- **Supplied records**
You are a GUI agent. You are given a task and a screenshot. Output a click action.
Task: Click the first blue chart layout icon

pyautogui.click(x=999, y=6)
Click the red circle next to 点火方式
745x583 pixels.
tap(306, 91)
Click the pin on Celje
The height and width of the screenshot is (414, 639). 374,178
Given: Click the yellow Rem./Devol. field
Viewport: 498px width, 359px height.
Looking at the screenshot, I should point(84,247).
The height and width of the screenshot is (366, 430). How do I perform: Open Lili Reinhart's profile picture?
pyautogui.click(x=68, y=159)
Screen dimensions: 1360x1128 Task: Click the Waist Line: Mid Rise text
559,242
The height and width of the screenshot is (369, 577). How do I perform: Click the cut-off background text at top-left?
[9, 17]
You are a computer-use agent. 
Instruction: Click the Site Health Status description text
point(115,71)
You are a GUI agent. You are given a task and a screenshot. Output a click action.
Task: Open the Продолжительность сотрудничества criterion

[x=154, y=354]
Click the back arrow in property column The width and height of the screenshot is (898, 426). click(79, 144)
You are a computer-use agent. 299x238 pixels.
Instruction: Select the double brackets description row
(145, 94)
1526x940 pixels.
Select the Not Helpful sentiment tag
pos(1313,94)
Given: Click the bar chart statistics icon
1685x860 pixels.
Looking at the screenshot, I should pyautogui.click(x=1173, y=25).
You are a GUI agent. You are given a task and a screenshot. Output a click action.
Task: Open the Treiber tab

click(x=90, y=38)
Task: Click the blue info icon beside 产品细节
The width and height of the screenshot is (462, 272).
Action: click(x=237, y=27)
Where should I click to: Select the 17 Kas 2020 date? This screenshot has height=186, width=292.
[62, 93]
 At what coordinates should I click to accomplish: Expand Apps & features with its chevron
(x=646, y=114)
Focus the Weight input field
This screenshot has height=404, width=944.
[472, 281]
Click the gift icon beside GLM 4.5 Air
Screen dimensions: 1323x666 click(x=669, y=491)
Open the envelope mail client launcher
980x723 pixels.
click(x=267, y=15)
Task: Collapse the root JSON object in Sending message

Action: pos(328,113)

- **What you will do**
All lines from the beginning of the material above through the one with "You are a computer-use agent. 299x238 pixels." need to be returned exactly; please return those and only those.

- **Answer for the task**
You are a GUI agent. You are given a task and a screenshot. Output a click action.
Task: Click the first blue chart layout icon

pyautogui.click(x=999, y=6)
Click the red circle next to 点火方式
745x583 pixels.
tap(306, 91)
Click the pin on Celje
The height and width of the screenshot is (414, 639). 374,178
Given: Click the yellow Rem./Devol. field
Viewport: 498px width, 359px height.
Looking at the screenshot, I should point(84,247).
The height and width of the screenshot is (366, 430). How do I perform: Open Lili Reinhart's profile picture?
pyautogui.click(x=68, y=159)
Screen dimensions: 1360x1128 Task: Click the Waist Line: Mid Rise text
559,242
The height and width of the screenshot is (369, 577). How do I perform: Click the cut-off background text at top-left?
[9, 17]
You are a computer-use agent. 
Instruction: Click the Site Health Status description text
point(115,71)
You are a GUI agent. You are given a task and a screenshot. Output a click action.
Task: Open the Продолжительность сотрудничества criterion

[x=154, y=354]
Click the back arrow in property column The width and height of the screenshot is (898, 426). click(79, 144)
You are a computer-use agent. 299x238 pixels.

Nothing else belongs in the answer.